Beneath this task is a listing. Count its lines that contain "basse" and answer with the number only.
↓↓↓
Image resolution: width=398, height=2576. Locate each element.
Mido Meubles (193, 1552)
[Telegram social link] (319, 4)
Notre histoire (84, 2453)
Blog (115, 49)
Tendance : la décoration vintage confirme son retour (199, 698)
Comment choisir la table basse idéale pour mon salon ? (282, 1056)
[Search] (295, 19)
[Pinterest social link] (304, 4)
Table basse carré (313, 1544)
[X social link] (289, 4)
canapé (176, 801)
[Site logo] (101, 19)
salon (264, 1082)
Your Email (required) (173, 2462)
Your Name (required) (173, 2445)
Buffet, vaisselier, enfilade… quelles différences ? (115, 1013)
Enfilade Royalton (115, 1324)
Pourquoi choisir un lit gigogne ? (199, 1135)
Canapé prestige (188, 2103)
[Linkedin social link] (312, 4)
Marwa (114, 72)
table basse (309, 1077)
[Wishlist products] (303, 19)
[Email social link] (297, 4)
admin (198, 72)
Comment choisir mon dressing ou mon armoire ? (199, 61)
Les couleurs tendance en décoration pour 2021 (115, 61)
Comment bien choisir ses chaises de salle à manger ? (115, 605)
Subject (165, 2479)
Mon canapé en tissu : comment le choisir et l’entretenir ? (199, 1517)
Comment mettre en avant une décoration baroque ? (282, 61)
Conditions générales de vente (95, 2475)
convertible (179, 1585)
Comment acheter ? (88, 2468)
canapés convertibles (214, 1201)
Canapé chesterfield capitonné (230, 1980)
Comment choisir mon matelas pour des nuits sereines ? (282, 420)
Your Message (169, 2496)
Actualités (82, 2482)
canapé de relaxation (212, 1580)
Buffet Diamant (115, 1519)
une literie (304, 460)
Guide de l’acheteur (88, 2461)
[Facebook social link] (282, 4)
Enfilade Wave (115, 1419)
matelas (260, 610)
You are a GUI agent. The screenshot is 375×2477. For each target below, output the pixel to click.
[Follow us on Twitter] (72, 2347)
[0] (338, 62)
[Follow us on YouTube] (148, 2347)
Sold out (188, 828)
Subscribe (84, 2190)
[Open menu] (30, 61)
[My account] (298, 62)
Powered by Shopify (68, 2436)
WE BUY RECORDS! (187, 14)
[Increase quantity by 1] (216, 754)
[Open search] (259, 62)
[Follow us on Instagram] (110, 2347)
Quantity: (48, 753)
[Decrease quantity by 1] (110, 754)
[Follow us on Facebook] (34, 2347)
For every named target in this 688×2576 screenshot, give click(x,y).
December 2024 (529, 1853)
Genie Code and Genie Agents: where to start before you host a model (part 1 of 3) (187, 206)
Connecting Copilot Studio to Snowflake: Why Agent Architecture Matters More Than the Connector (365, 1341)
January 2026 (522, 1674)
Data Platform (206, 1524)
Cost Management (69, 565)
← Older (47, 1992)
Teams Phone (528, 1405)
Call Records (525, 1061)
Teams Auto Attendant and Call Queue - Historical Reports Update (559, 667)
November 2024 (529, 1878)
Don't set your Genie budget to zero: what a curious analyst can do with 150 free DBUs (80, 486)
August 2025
↑↑↑
# Response area
3